Greg und Earl sollen einen Film explizit für Rachel drehen – etwas, worauf Greg nur bedingt Lust hat. Ihre Filme seien schließlich Mist und sowieso er selbst nur jemand ohne Talent mit dem Gesicht eines Murmeltiers. Hinter Gregs albern-extrovertierter Fassade verbirgt sich eine verlorene Seele. Oder wie es Earl gegenüber Rachel formuliert: “Dude got issues.” Gregs Mutter (Connie Britton) ist enorm vereinnahmend und der Vater (Nick Offerman), ein Soziologieprofessor ohne soziale Kontakte, ein wenig geeignetes Vorbild. Als Stimme der Vernunft taugt höchstens Jon Bernthals Geschichtslehrer Mr. McCarthy (“Respect the reserach!”), selbst wenn im Fall von Greg, wie die meisten Menschen seiner Umwelt merken, guter Rat teuer ist.

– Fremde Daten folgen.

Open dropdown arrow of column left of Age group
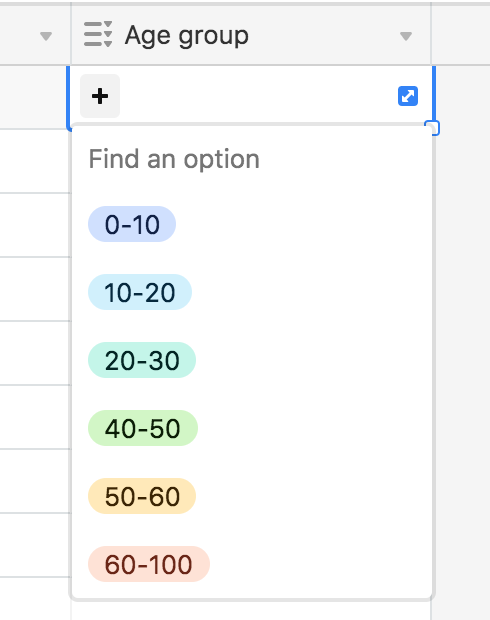Viewport: 490px width, 620px height. tap(46, 36)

Dass die Geschichte weniger um Rachel als um Greg kreist, vernachlässigt Erstere und ihr Schicksal als Folge teils. Wie ihre Krebstherapie ihr zusetzt, nimmt das Publikum zwar nur oberflächlich, aber ausreichend zur Kenntnis. Auch die anderen, etwas dünn gezeichneten Figuren – darunter auch Greg selbst –, vermögen im Kontext des Films ausreichend Luft zum Atmen zu erhalten, um über den Status einer Karikatur hinaus zu kommen. Gomez-Rejon stattet Me and Earl and the Dying Girl vielmehr mit Nuancen aus, die manche Akzente setzen. So wie der aufkommende Alkoholismus von Rachels Mutter (Molly Shannon), die nach dem Weggang des Ehemanns nun auch ihre Tochter und damit irgendwie ihre eigene Identität zu verlieren droht.

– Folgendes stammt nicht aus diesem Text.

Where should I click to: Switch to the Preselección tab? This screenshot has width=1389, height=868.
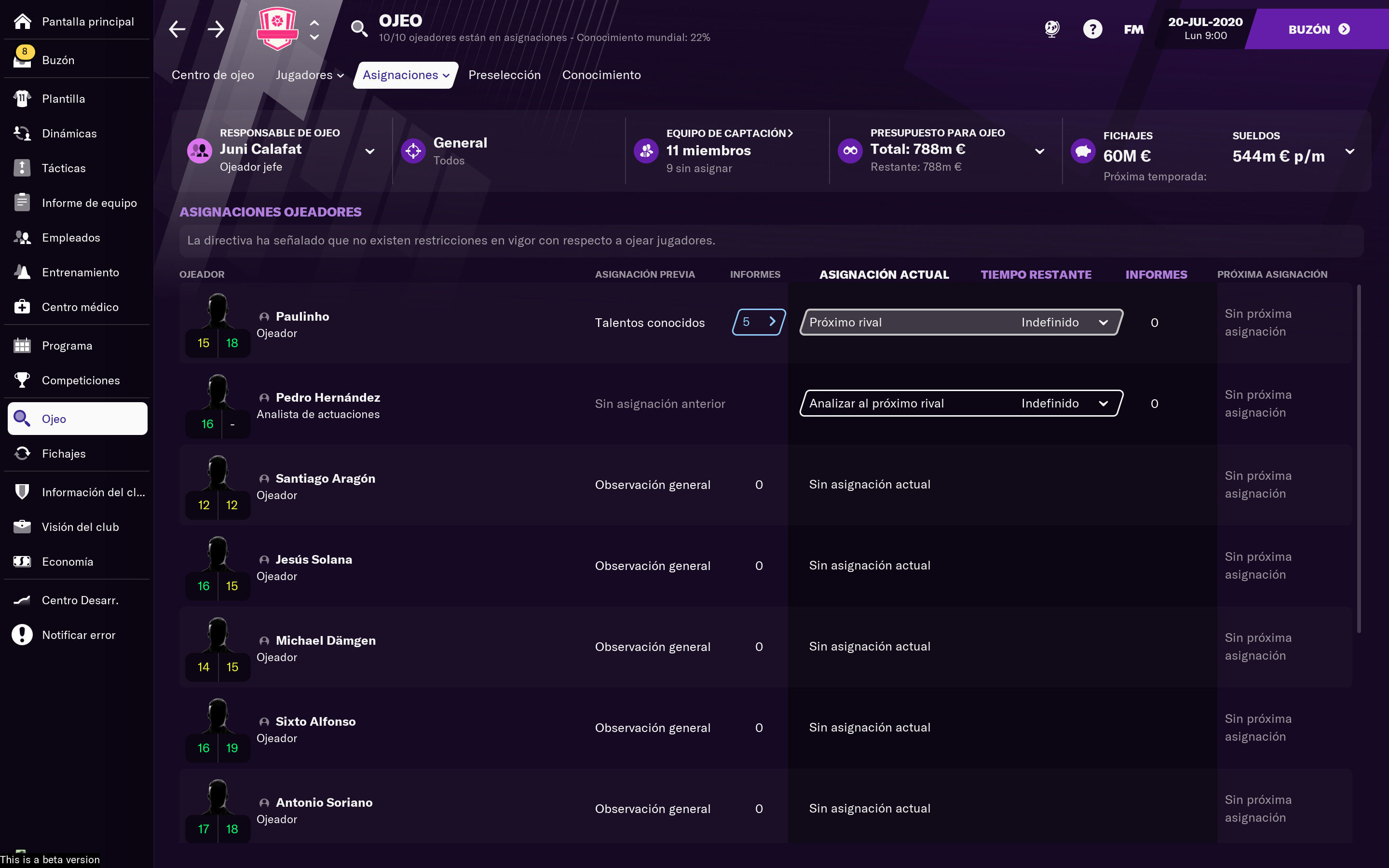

Wo The Fault in Our Stars ein kitschiges Beziehungsdrama ist, avanciert Me and Earl and the Dying Earl mehr zum Coming-of-Age-Film. Mittels exzellenter Musik von Brian Eno und Nico Muhly sowie einigen visuellen Vignetten wie Stop-Motion-Szenen oder Greg und Earls „geschwedete“ Amateurfilme sorgen mit dem schrulligen Ensemble für genug Auflockerung. Zwar durchaus ein klassisches Sundance-Feelgood-Produkt entwickelt Alfonso Gomez-Rejons zweiter Film genug Charme, um ungeachtet einiger Klischees zu überzeugen. Fast durchweg komisch und stellenweise berührend entspricht die Geschichte dann durchaus Gregs ironischer Einschätzung zu Beginn des Films: “It was the best of times; it was the worst of times.”